### [Aim of the exercise]
Reproduce every one of the following lines verbatim.

[Collected data]
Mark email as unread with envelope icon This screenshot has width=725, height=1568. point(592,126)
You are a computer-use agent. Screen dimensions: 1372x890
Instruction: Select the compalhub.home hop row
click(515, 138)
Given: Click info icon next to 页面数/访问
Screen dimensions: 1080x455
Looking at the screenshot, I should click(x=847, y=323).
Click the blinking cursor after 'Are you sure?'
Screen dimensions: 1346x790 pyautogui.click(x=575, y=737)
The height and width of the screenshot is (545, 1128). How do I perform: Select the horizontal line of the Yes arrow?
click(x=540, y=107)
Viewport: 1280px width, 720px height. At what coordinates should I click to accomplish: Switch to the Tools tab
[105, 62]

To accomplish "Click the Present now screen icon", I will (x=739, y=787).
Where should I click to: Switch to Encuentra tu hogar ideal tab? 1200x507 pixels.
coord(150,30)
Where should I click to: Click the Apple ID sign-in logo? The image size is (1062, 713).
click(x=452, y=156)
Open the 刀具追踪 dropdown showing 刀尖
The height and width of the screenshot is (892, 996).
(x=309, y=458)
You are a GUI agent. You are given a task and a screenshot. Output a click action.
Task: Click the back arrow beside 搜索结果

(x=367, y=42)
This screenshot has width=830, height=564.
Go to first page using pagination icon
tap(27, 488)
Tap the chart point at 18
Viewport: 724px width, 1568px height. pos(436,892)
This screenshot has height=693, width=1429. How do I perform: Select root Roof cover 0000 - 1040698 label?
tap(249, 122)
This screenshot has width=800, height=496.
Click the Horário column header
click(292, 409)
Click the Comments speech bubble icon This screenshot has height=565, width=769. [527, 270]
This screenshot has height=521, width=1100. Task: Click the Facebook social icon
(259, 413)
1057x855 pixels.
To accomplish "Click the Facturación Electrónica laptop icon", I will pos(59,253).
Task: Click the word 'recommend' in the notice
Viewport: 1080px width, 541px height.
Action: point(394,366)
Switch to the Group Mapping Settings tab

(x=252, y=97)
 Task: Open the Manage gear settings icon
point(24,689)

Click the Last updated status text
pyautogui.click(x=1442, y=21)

### [Exercise solution]
Mark email as unread with envelope icon This screenshot has width=725, height=1568. point(592,126)
You are a computer-use agent. Screen dimensions: 1372x890
Instruction: Select the compalhub.home hop row
click(515, 138)
Given: Click info icon next to 页面数/访问
Screen dimensions: 1080x455
Looking at the screenshot, I should click(x=847, y=323).
Click the blinking cursor after 'Are you sure?'
Screen dimensions: 1346x790 pyautogui.click(x=575, y=737)
The height and width of the screenshot is (545, 1128). How do I perform: Select the horizontal line of the Yes arrow?
click(x=540, y=107)
Viewport: 1280px width, 720px height. At what coordinates should I click to accomplish: Switch to the Tools tab
[105, 62]

To accomplish "Click the Present now screen icon", I will (x=739, y=787).
Where should I click to: Switch to Encuentra tu hogar ideal tab? 1200x507 pixels.
coord(150,30)
Where should I click to: Click the Apple ID sign-in logo? The image size is (1062, 713).
click(x=452, y=156)
Open the 刀具追踪 dropdown showing 刀尖
The height and width of the screenshot is (892, 996).
(x=309, y=458)
You are a GUI agent. You are given a task and a screenshot. Output a click action.
Task: Click the back arrow beside 搜索结果

(x=367, y=42)
This screenshot has width=830, height=564.
Go to first page using pagination icon
tap(27, 488)
Tap the chart point at 18
Viewport: 724px width, 1568px height. pos(436,892)
This screenshot has height=693, width=1429. How do I perform: Select root Roof cover 0000 - 1040698 label?
tap(249, 122)
This screenshot has width=800, height=496.
Click the Horário column header
click(292, 409)
Click the Comments speech bubble icon This screenshot has height=565, width=769. [527, 270]
This screenshot has height=521, width=1100. Task: Click the Facebook social icon
(259, 413)
1057x855 pixels.
To accomplish "Click the Facturación Electrónica laptop icon", I will pos(59,253).
Task: Click the word 'recommend' in the notice
Viewport: 1080px width, 541px height.
Action: point(394,366)
Switch to the Group Mapping Settings tab

(x=252, y=97)
 Task: Open the Manage gear settings icon
point(24,689)

Click the Last updated status text
pyautogui.click(x=1442, y=21)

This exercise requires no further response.